Un 30 mai
Un 30 mai il y a bien de siècles, une fille de 19 ans fut brûlée vive sur la place du marché de Rouen. Le principal chef d'accusation retenu contre elle: avoir porté des vêtements d'homme.
Elle s'appelait Jehanne.
En honneur de cette fille héroïque, qui a enflammé (ce n'est pas un jeu de mots de mauvais goût) mon imagination depuis mon enfance (je crois un jour avoir vu ce vieux film), je veux aujourd'hui écrire une page.
Il est vrai que Jehanne D'Arc refusa d'ôter son pantalon, par crainte de
perdre sa virginité: c'est ce qui la mena à sa perte. Faut-il y voir un méfait de plus d'un Christianisme asexué, pétrifiant et inhumain? La question est bien plus complexe que ça.
Jehanne d'Arc était bien plus qu'une petite croyante obtuse: de nombreux témoignages historiques prouvent qu'elle était extraordinairement intelligente. Interrogée par des docteurs de l'Église, elle sut leur tenir tête, avec ruse et audace.
Jehanne avait une vocation singulière, incompatible avec une vie de femme, telle qu'on la concevait à son époque (et affirmer que le rôle social de la femme était déterminé par le Catholicisme serait faux et réducteur: dans la civilisation grecque et romaine, les femmes n'avaient guère plus d'autonomie). Pour cela Jehanne repoussa un jeune homme qui voulait l'épouser, et sut se défendre lorsqu'il fit appel à la justice.

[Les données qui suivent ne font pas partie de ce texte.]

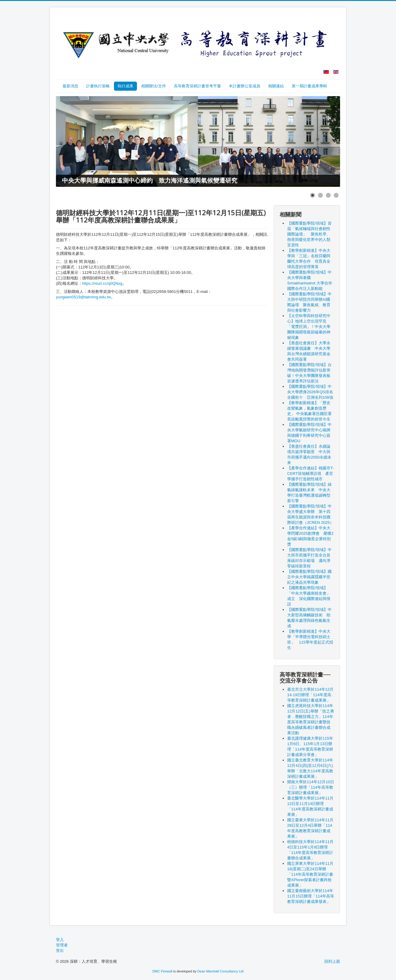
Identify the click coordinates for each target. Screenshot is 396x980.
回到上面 (332, 961)
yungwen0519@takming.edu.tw (83, 297)
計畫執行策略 (98, 86)
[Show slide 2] (320, 195)
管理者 (62, 945)
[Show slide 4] (336, 195)
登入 (60, 940)
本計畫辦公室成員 (245, 86)
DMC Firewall (162, 971)
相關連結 (276, 86)
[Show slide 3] (328, 195)
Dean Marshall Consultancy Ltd (220, 971)
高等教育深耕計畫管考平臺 (197, 86)
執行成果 (125, 86)
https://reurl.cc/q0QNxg (102, 283)
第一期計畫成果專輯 (309, 86)
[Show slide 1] (312, 195)
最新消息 (70, 86)
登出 (60, 950)
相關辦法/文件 (153, 86)
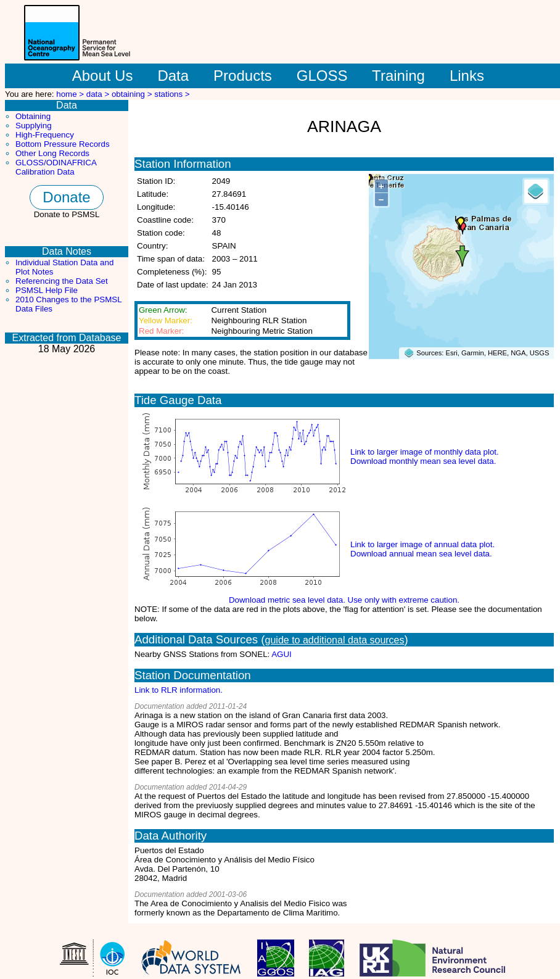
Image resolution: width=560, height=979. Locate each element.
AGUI (281, 654)
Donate (66, 197)
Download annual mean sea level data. (421, 553)
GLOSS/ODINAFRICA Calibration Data (56, 167)
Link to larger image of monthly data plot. (424, 452)
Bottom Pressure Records (62, 144)
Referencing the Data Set (62, 281)
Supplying (33, 125)
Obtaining (33, 116)
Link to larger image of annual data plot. (422, 544)
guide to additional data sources (335, 640)
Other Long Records (52, 153)
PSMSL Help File (46, 290)
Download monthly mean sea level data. (423, 461)
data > (99, 94)
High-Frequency (44, 134)
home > (71, 94)
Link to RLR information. (178, 690)
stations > (171, 94)
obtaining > (133, 94)
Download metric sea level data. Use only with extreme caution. (344, 600)
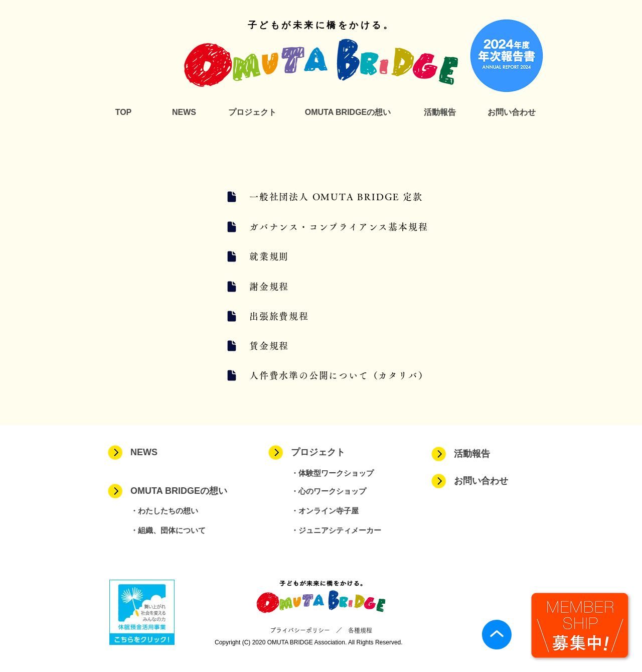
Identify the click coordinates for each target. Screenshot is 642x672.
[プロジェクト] (252, 112)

Plus tard, elle vécut la vie des hommes, en dormant dans des campements, entourée de soldats. Si elle avait eu des relations avec un homme, on aurait pu la soupçonner d'avoir été la maîtresse de tous ses célèbres Compagnons. Elle aurait ainsi irrémédiablement perdu son charisme, pour devenir aux yeux des gens une vulgaire putain.
Or, Jehanne était trop imprégnée de sa vocation d'héroïne pour la sacrifier à quelques moments de plaisir sexuel.
Elle aurait pu se marier dans son petit village natal. Elle aurait dû oublier son rêve de bouter les Anglais hors de France et aurait passé le restant de ses jours à s'occuper du foyer et procréer. Avec un peu de chance, elle aurait survécu à son huitième ou neuvième accouchement.
Et là est pour moi la grosse question: si Jehanne avait préféré une vie moins dangereuse au foyer, son destin aurait été moins tragique, mais insignifiant.
Lorsque je pense au sort de Jehanne, je ne peux pas m'empêcher de l'associer à un autre destin tragique de femme, qui m'a profondément impressionnée: celui de Kalpana Chawla.
Kalpana Chawla périt dans l'accident la navette spatiale Columbia. La navette brûla au contact avec l'atmosphère, et ses occupants, comme autant d'Icares contemporains, brûlèrent aussi: je ne sais si cela se passa très vite, comme je l'espère, ou trop lentement.
Je me souviens avoir vu la mère de Kalpana à la TV: digne et fière, enveloppée dans son costume traditionnel indien, la goutte rouge peinte sur le front. Si Kalpana avait été comme sa mère, elle n'aurait pas quitté sa maison, ni troqué son sari contre un uniforme et son rôle de femme au foyer contre des ambitions masculines; elle vivrait probablement encore. Et je ne pourrai certainement pas affirmer avec certitude qu'un vol dans l'espace vaut une mort affreuse et précoce.
Mais il existe des vocations singulières qui exigent une certaine prise de risque. Ne m'accusez pas d'être folle, incendiaire, dérangée, troublée par trop de lectures romantiques: la vie est précieuse, mais elle l'est d'autant plus lorsqu'on goûte à sa fragilité.
Le rêve que les médias nous inculquent: une existence longue, paisible, comblée de toute sorte de plaisirs, à l'abri du moindre imprévu... n'est-ce pas de toute façon un mensonge?